** Supplied records **

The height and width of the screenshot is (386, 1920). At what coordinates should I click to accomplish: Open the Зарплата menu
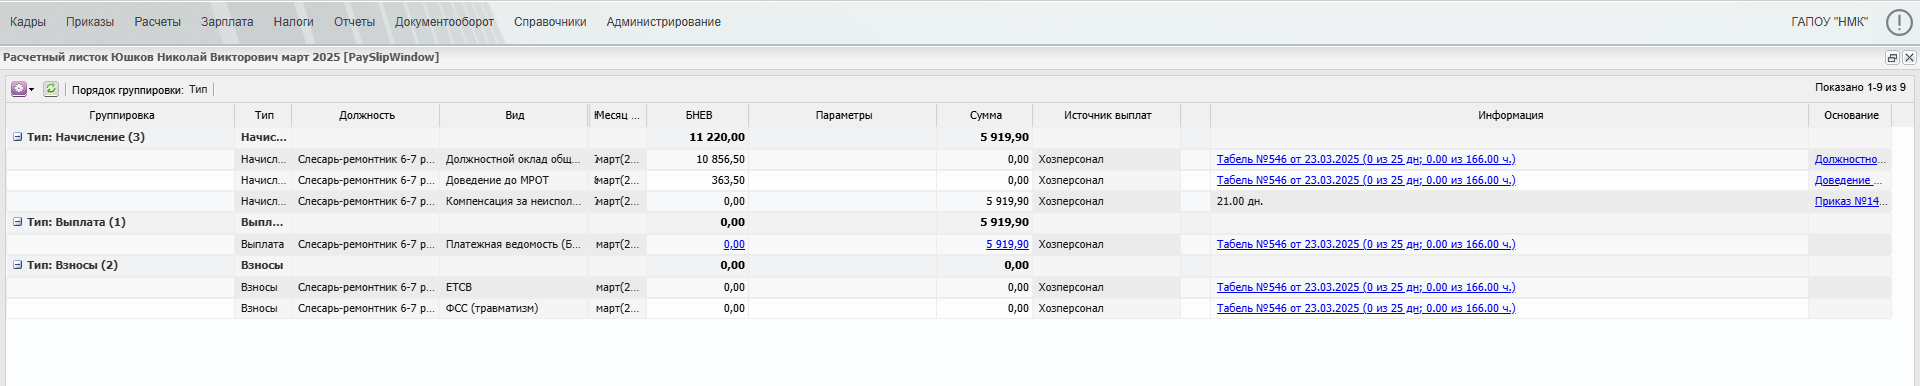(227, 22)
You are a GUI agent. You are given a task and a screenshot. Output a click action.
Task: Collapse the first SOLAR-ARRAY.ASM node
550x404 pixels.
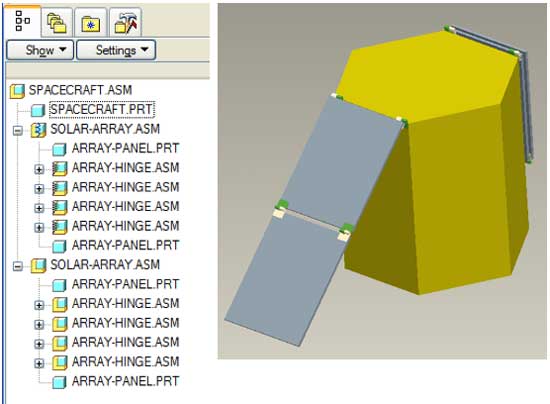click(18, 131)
---
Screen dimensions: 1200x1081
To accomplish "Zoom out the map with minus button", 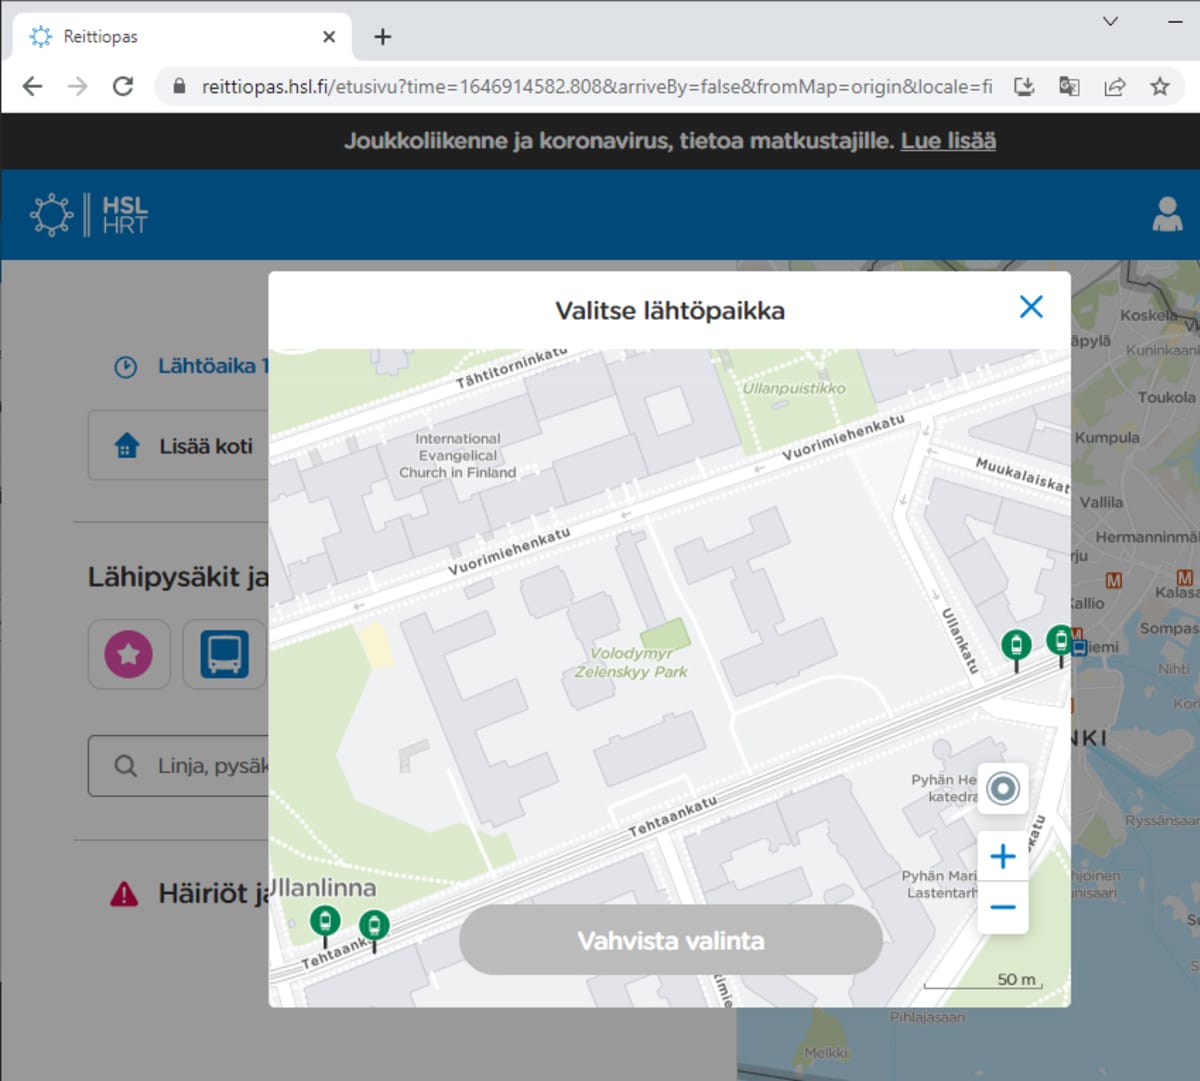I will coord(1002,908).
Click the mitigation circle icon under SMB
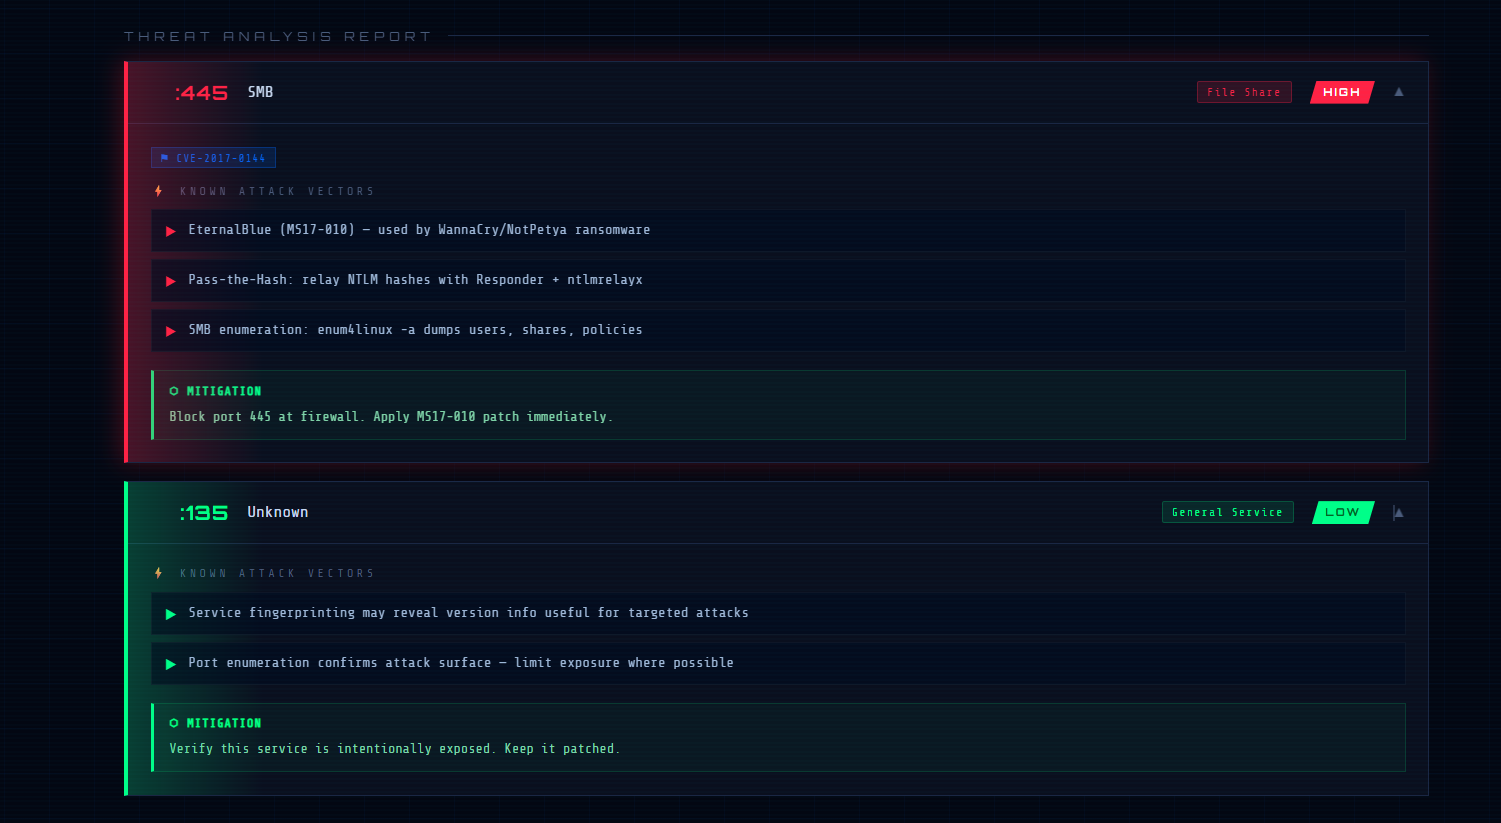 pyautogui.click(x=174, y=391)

** Work task **
Only the lines above from the one with "The height and" to the one with "Task: Collapse the first SOLAR-ARRAY.ASM node" should be printed, both included and exactly as written; no picture belongs in the copy.

** Task solution **
The height and width of the screenshot is (386, 1920). At what coordinates should I click to accomplish: Open the Зарплата menu
(227, 22)
You are a GUI agent. You are given a task and a screenshot. Output a click action.
Task: Collapse the first SOLAR-ARRAY.ASM node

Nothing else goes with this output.